# [Work to be completed]
Nothing but the lines from the one that contains "#Липецкая область (82, 538)" to the end of the records should be printed, both ends included, exactly as given.

# [Material for this exercise]
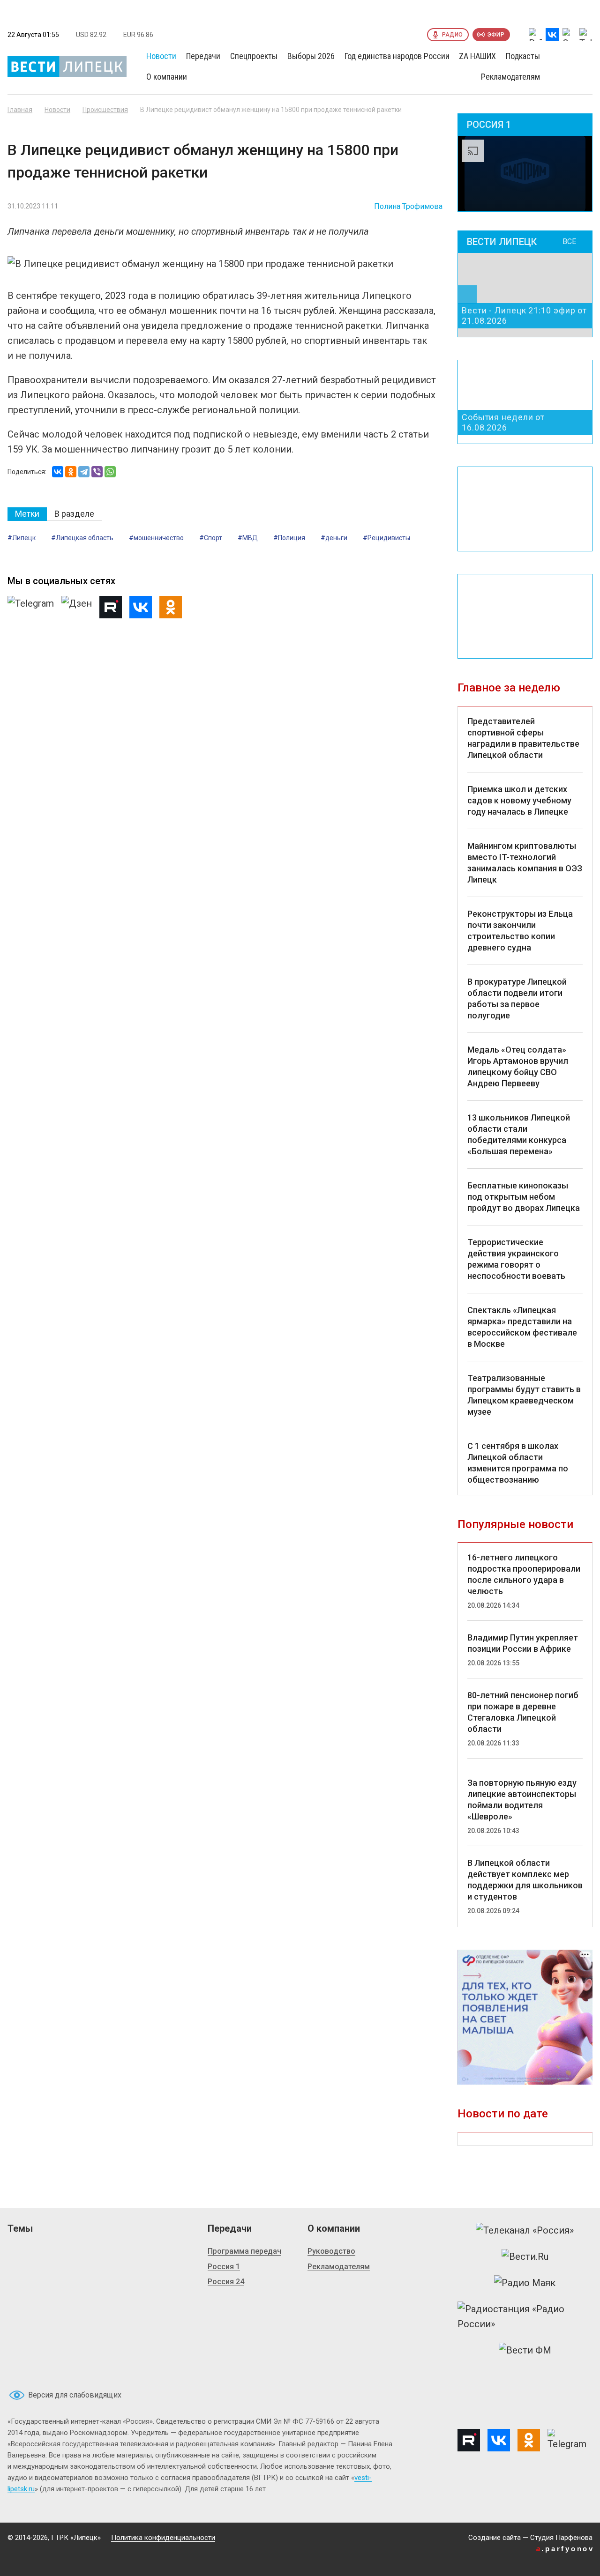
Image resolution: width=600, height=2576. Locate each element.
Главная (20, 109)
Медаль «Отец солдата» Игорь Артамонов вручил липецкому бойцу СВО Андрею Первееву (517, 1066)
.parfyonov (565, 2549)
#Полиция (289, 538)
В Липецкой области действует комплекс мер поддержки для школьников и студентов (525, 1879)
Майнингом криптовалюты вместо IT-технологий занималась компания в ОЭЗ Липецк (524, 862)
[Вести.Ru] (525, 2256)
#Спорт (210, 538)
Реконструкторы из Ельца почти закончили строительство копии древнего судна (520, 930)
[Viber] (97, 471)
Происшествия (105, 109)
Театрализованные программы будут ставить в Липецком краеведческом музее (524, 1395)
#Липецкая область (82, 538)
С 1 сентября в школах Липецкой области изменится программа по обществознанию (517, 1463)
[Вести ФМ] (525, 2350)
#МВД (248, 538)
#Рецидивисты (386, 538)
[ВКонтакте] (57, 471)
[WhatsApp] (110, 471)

# [Solution for this exercise]
#Липецкая область (82, 538)
С 1 сентября в школах Липецкой области изменится программа по обществознанию (517, 1463)
[Вести ФМ] (525, 2350)
#МВД (248, 538)
#Рецидивисты (386, 538)
[ВКонтакте] (57, 471)
[WhatsApp] (110, 471)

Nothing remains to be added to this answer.